Short exercise:
Copy the entries below word for word, from the line with "This screenshot has height=309, width=912." up to and including the last line of the entries, leaving out the pictures.

Supplied records:
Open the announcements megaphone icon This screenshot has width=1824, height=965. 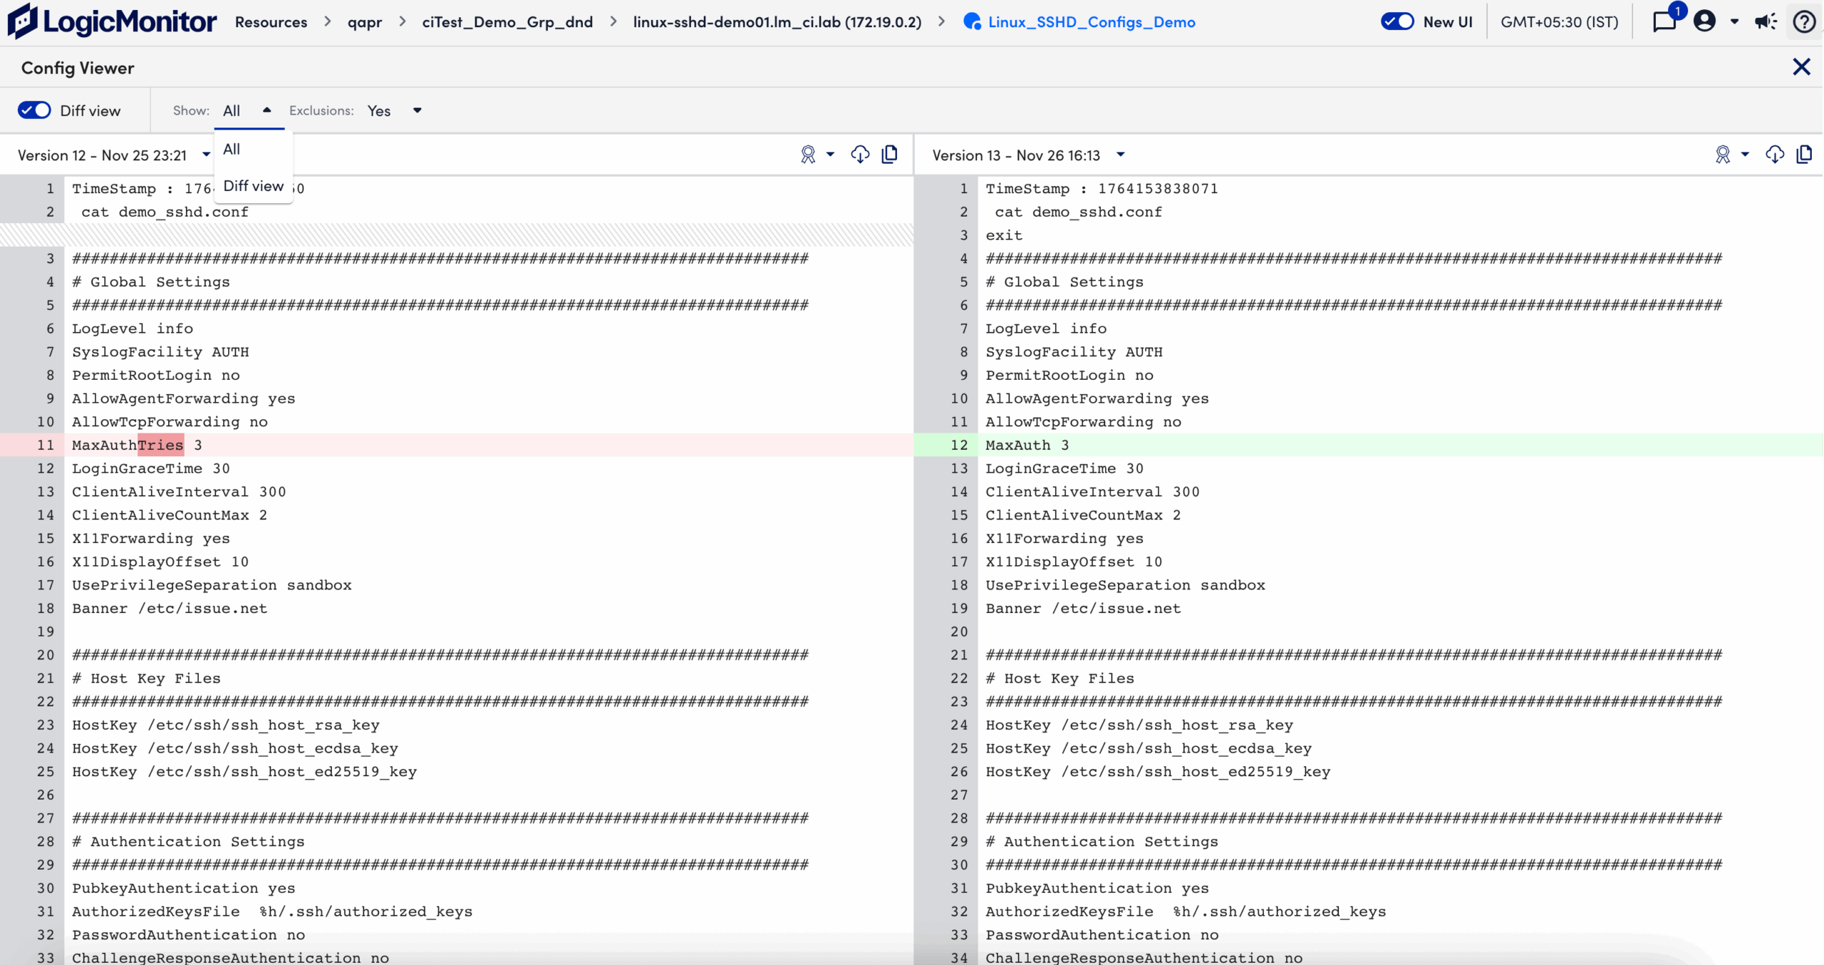pos(1765,21)
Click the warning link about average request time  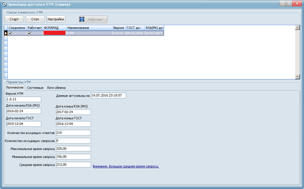tap(126, 167)
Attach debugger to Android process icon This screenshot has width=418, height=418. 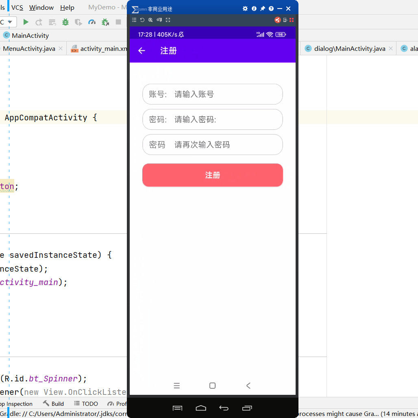pos(105,22)
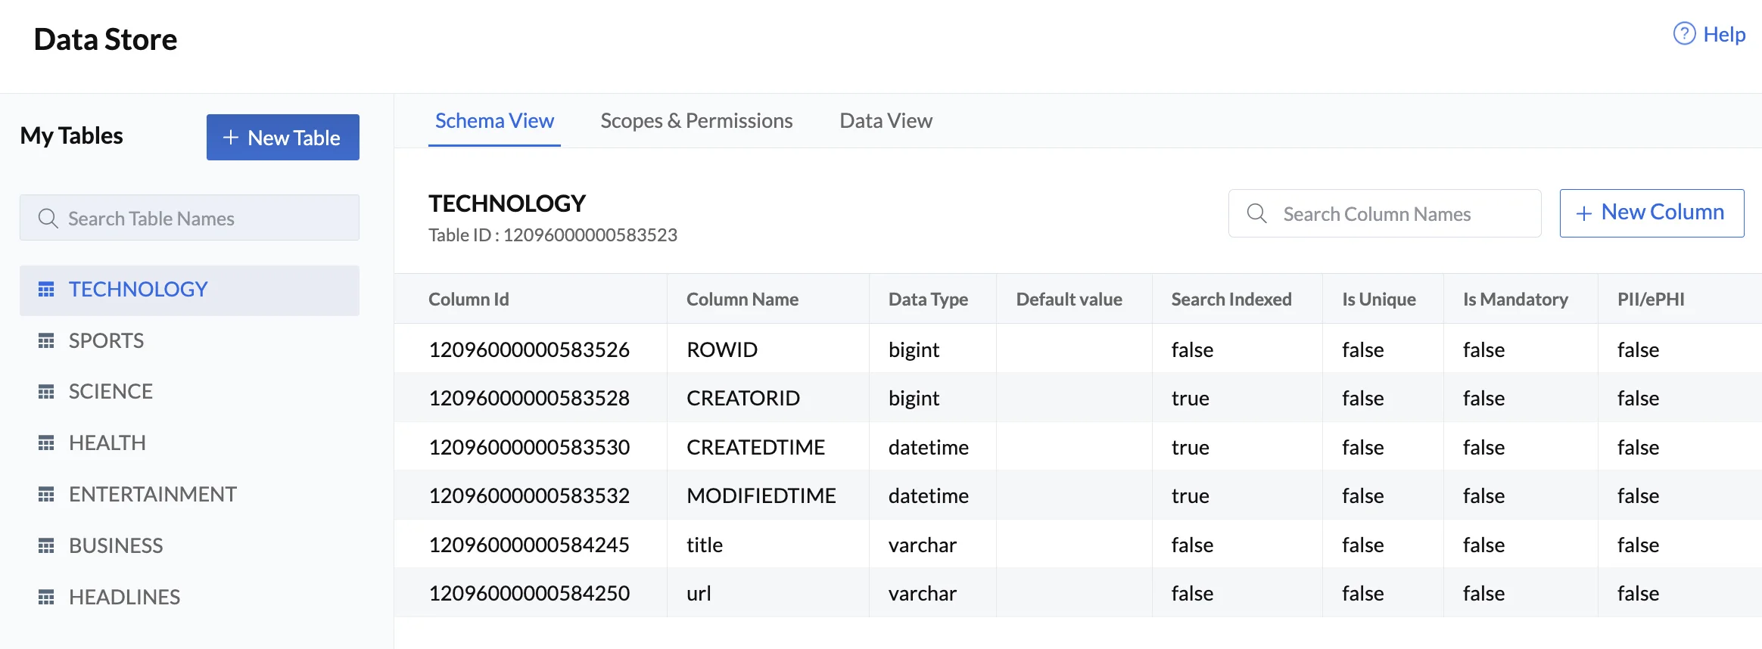Open the SPORTS table
This screenshot has height=649, width=1762.
pyautogui.click(x=106, y=341)
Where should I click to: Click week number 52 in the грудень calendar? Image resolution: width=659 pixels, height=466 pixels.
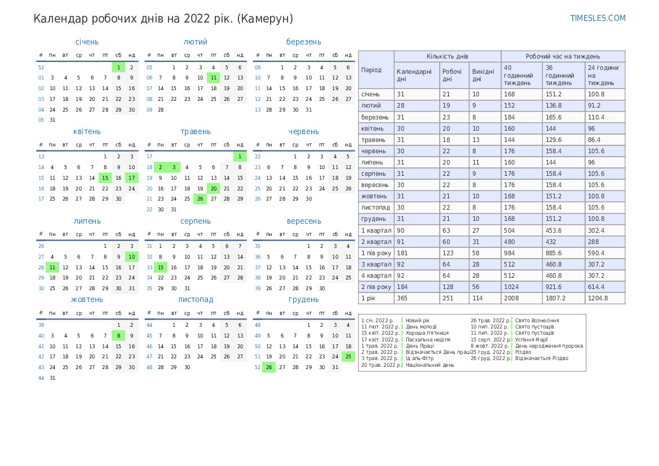point(258,367)
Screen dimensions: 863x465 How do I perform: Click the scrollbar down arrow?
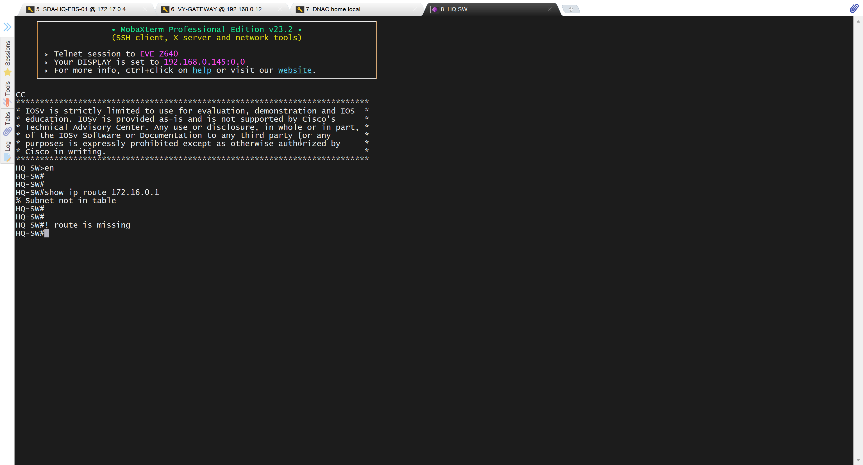tap(858, 460)
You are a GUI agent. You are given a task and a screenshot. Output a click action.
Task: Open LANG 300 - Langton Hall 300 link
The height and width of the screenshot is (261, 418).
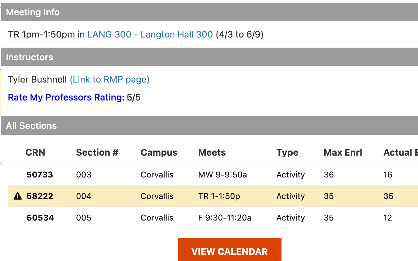point(150,34)
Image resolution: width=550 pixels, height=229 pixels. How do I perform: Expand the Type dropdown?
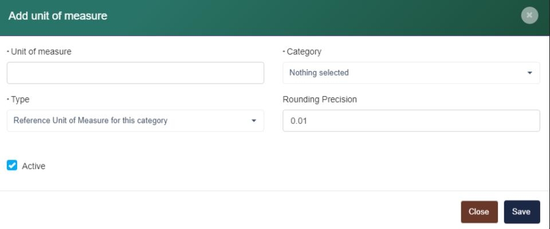135,121
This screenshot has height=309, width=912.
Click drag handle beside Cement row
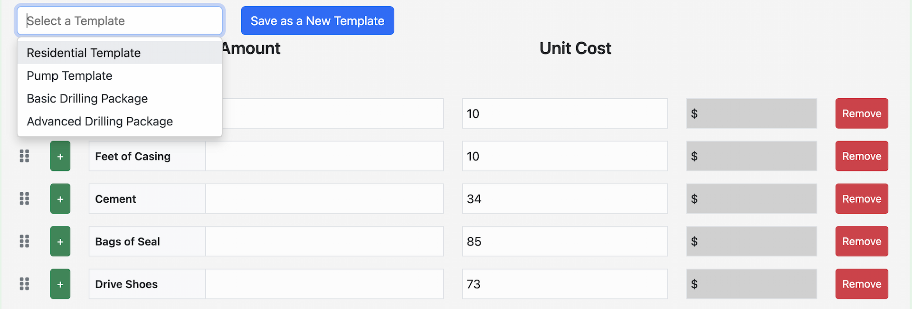(24, 199)
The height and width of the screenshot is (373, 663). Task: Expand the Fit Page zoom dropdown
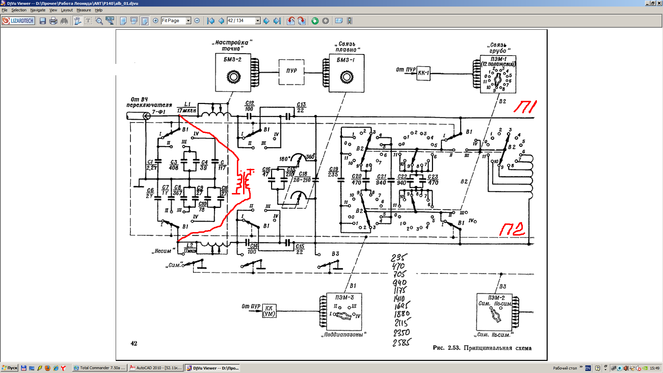click(x=188, y=21)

Response:
This screenshot has height=309, width=912.
Click drag handle beside Cement row
(24, 199)
The height and width of the screenshot is (373, 663). Task: Expand the Fit Page zoom dropdown
click(x=188, y=21)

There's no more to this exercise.